XML overuse? (was Re: Python to XML to Python conversion)

Fri Jul 12 09:44:10 EDT 2002

On 12/7/2002 9:37, in article HzwX8.71016$vm5.2601431 at news2.tin.it, "Alex
Martelli" <aleax at aleax.it> wrote:

> Jonathan Hogg wrote:
>       ...
>> I'm not sure it is possible to "overuse" XML.
> 
> It is -- easily.  My pet peeve is the idea of using XML files for
> tasks that obviously need a real database, preferably a relational one.
> 
> I think some people never really GOT relational databases, no matter
> that they've been around for decades and are so widespread, and they're
> now turning to *overusing* XML to cover up for that:-).

OK, I'll narrow my earlier statement to:

    I'm not sure, when discussing file formats for off-line structured
    data, that it is possible to "overuse" XML.

Clearly when the data has to be accessed on-line (by this I mean that the
file is left open and used throughout the lifetime of the application) a
database makes much more sense. I was assuming my statement would be read
within the context of the thread (Pickling data).
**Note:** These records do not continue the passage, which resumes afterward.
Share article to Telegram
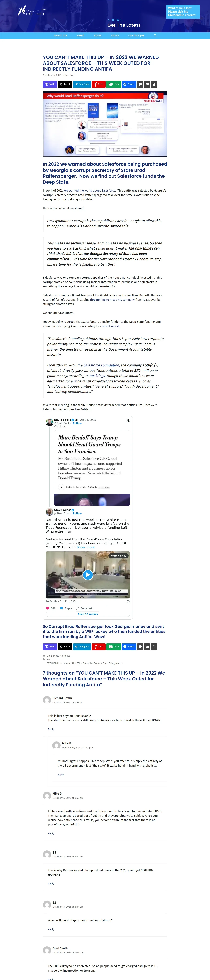 (x=82, y=84)
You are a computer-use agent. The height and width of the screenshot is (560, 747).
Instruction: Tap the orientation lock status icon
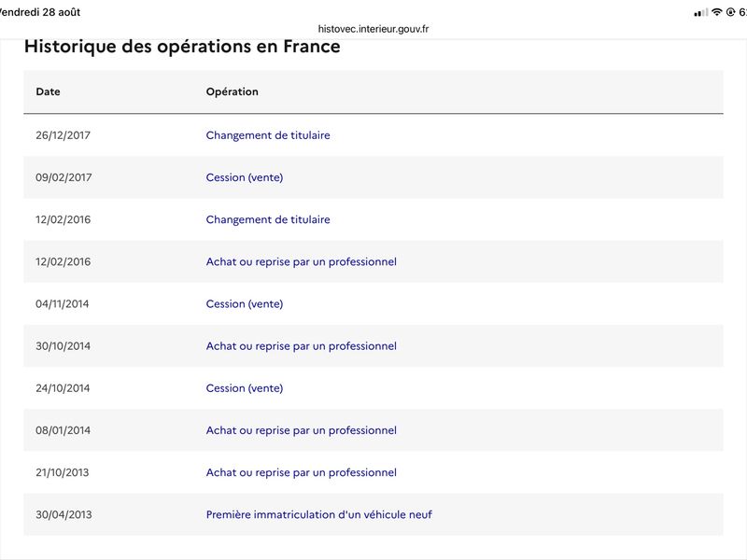pos(730,12)
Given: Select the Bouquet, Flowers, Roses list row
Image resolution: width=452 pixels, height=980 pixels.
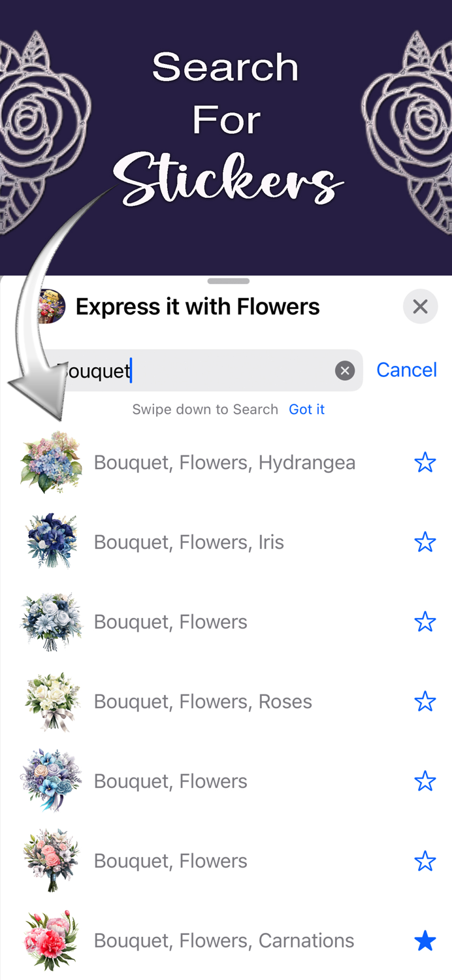Looking at the screenshot, I should (x=202, y=701).
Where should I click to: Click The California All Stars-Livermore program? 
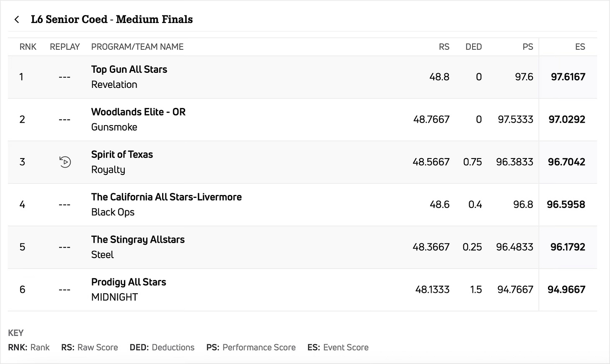pos(166,197)
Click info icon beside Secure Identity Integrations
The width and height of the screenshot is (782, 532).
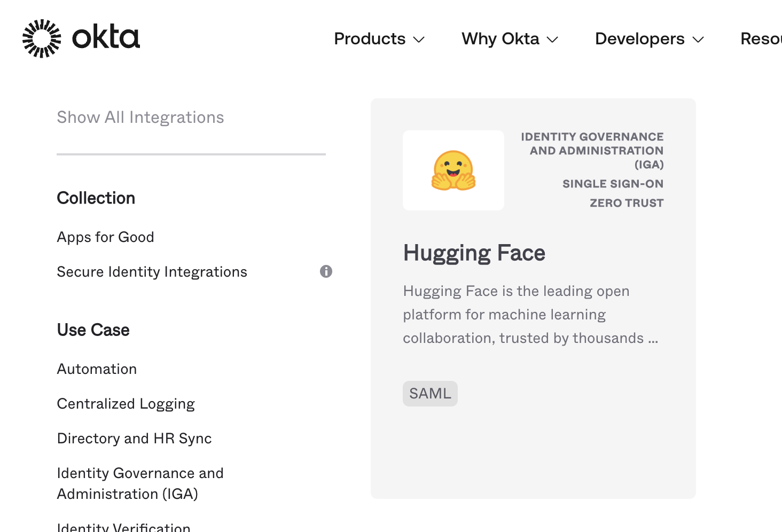[326, 271]
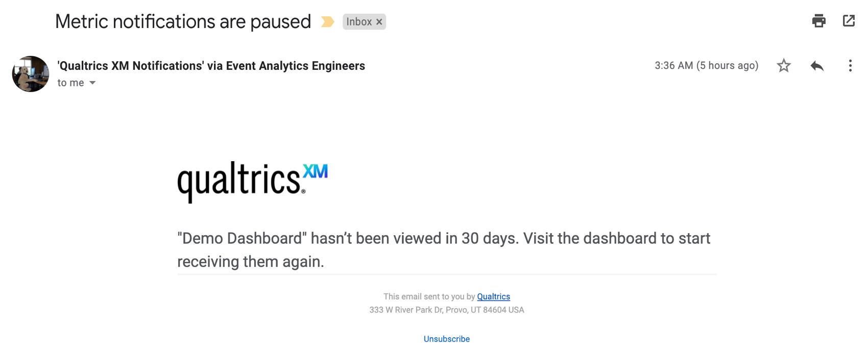
Task: Click the Unsubscribe link
Action: tap(446, 338)
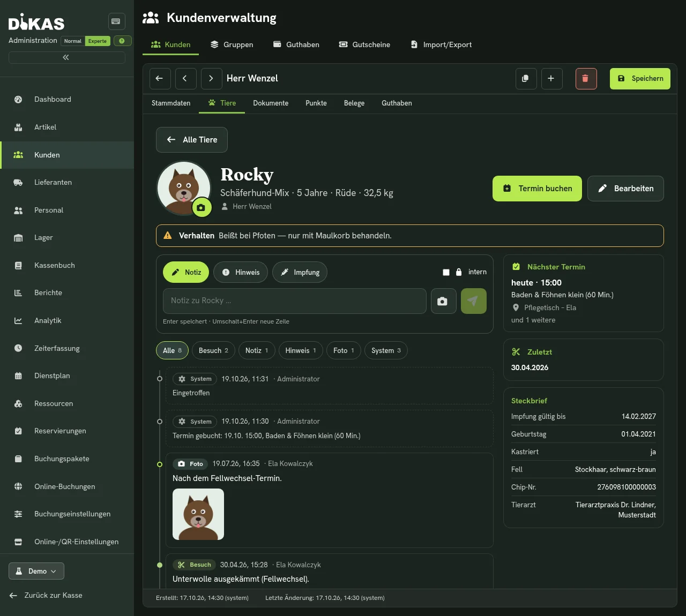Switch to the Gutscheine tab

coord(364,44)
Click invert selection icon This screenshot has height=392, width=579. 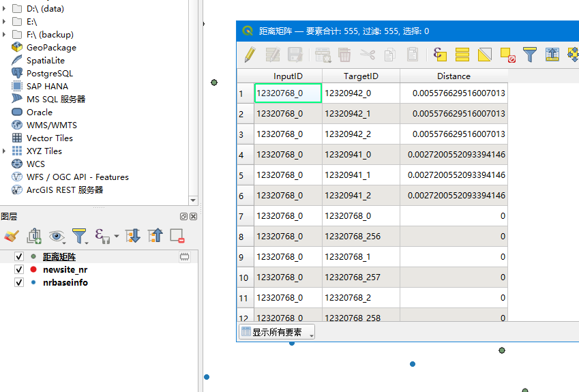coord(485,55)
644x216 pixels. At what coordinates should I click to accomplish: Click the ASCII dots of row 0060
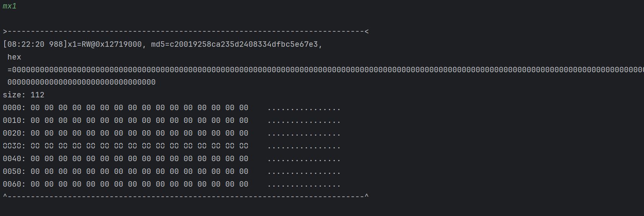[304, 185]
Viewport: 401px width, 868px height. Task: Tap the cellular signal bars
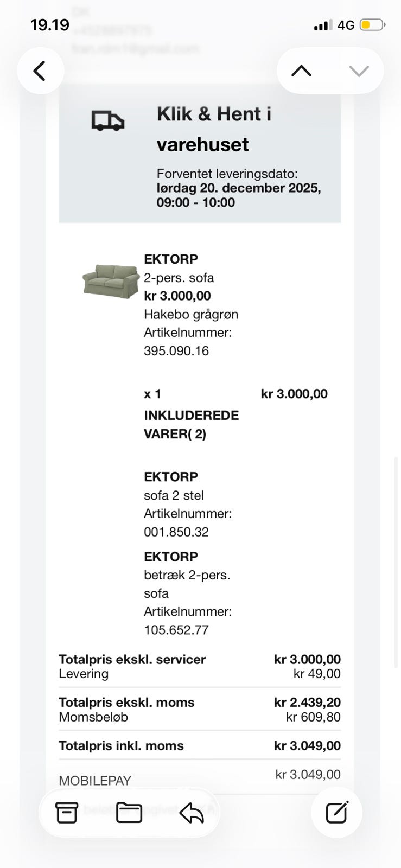[323, 25]
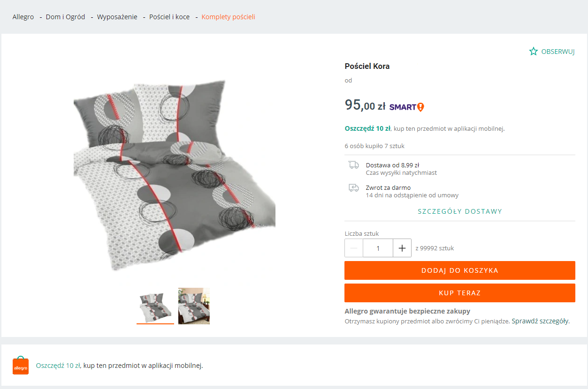The width and height of the screenshot is (588, 389).
Task: Click the delivery truck icon
Action: (x=353, y=165)
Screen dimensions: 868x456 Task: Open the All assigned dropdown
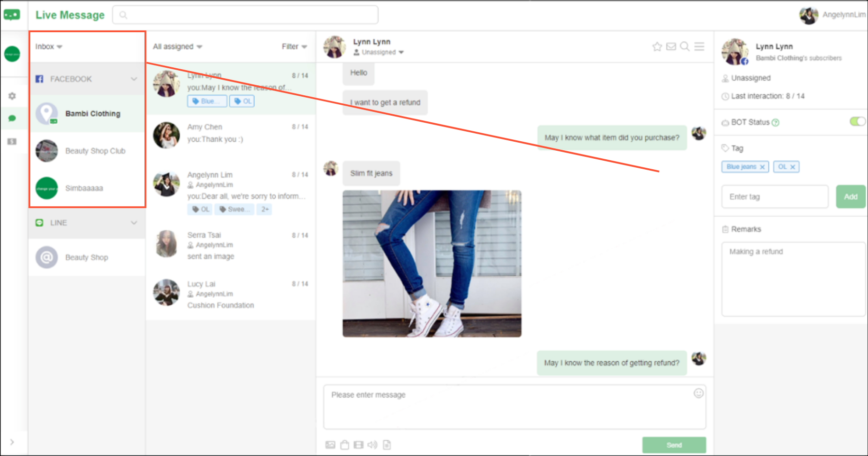click(177, 46)
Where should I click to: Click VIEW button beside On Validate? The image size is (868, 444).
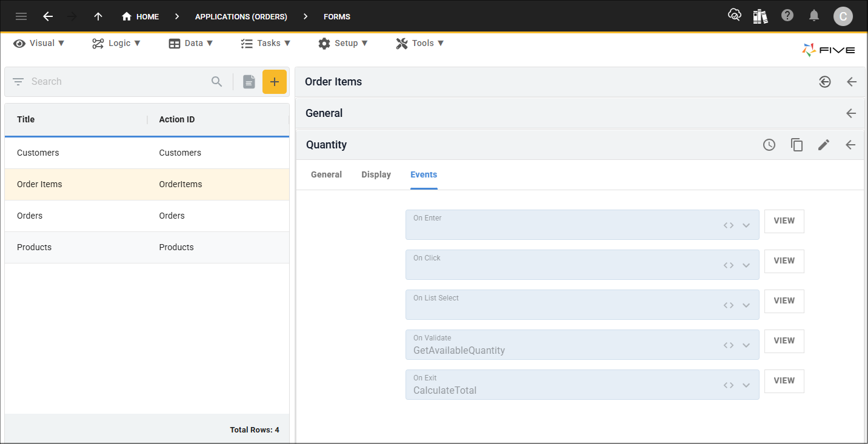(x=784, y=340)
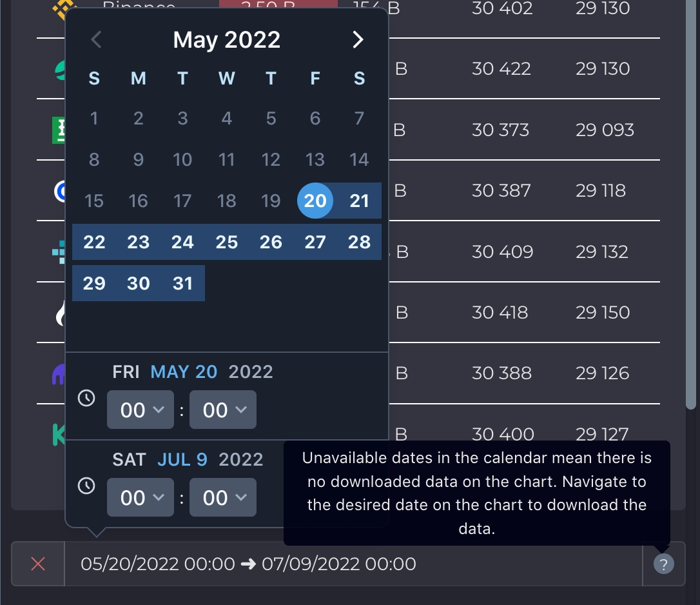Go to next month in calendar
The height and width of the screenshot is (605, 700).
[x=358, y=40]
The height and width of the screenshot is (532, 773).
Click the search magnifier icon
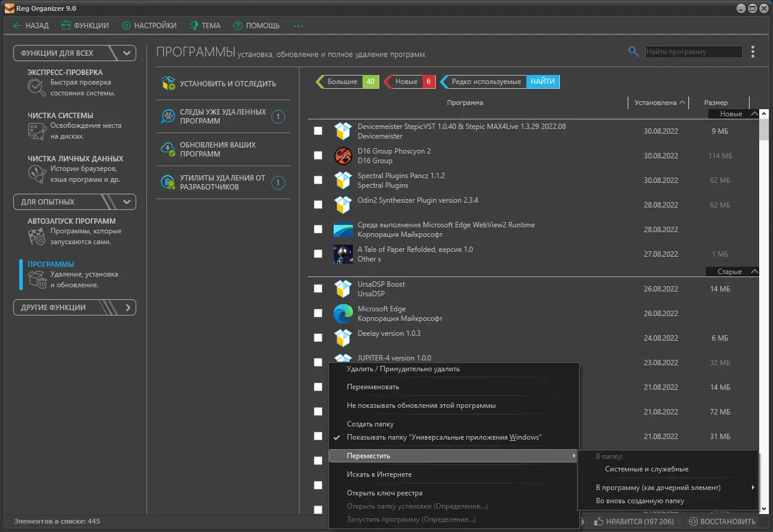click(x=633, y=52)
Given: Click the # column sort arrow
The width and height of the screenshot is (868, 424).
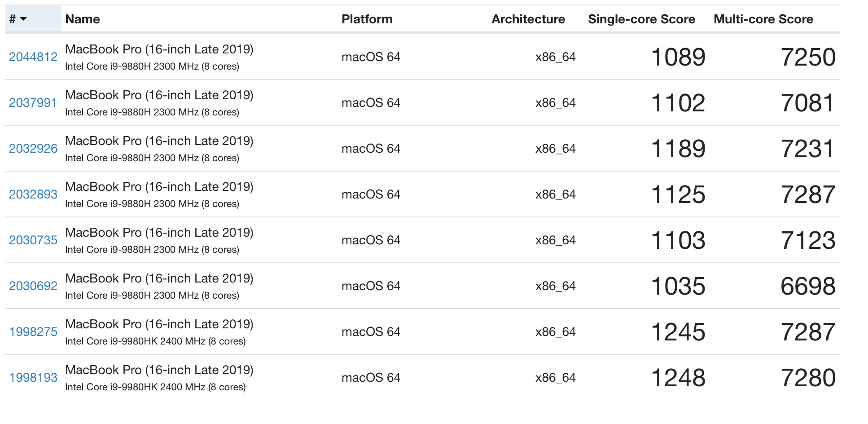Looking at the screenshot, I should (x=23, y=19).
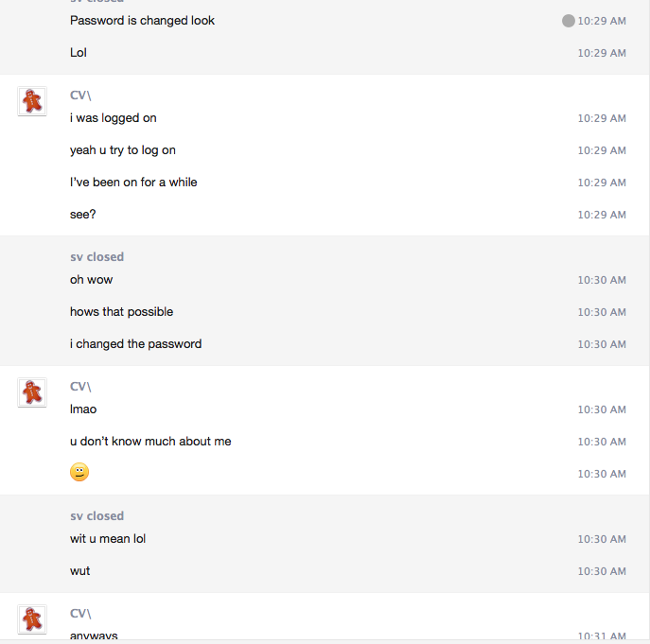Click the "sv closed" name above "wit u mean lol"
This screenshot has width=650, height=644.
pos(97,516)
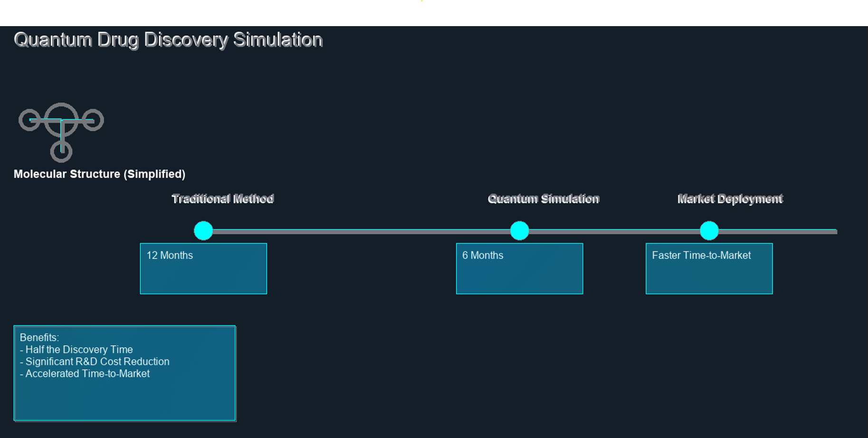Select the Quantum Simulation timeline marker dot
Viewport: 868px width, 438px height.
[519, 231]
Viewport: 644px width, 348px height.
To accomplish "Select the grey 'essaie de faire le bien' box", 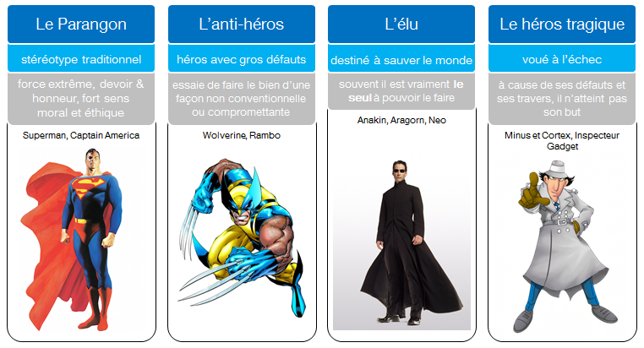I will pos(242,99).
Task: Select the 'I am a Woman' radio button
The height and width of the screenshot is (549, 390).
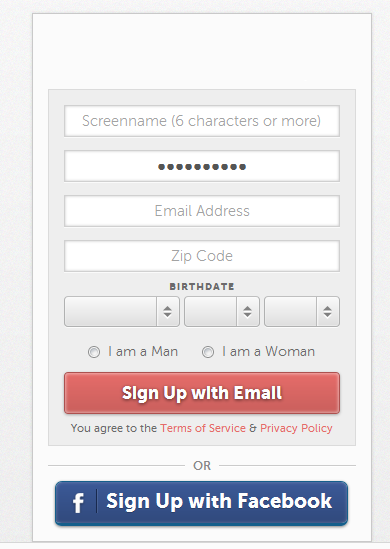Action: 208,352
>> If you need to read and
>> write structured data, why bother coming up with your own format? (see:
>> the entire contents of /etc) Or why use something that is proprietary to a
>> particular language or system? (see: Pickle)
> 
> Speed, size, and convenience are possible reasons.  If the structure
> is highly repetitious, and the amount of data is very large, then
> repeating the tags identically a zillion times can impose substantial
> overhead of space and time. [...]

I like to consider these as special cases where I have no choice but to use
a compact file format. Even there, if space is the issue (rather than time),
running the file through a good compressor/decompressor as it is
written/read is likely to result in much better savings than trying to think
of a super-compact binary layout.

> The need to search "random-access" wise, or "keyed"-wise, is often
> an excellent reason to avoid a format that requires reading though
> all of a file to get at a particular piece of data.  dbm variants,
> shelve, and relational databases, can be huge wins here (compared to
> XML, pickle, or any other choice requiring whole-file reloading).

As above, a specialised database will always make more sense here. Though
arguably, for small quantities of data that can be slurped completely into
memory, it may not make any difference. Also, XML databases can be used and
make a lot of sense if the data can be arbitrarily structured. People are
often very poor at designing relational schemas.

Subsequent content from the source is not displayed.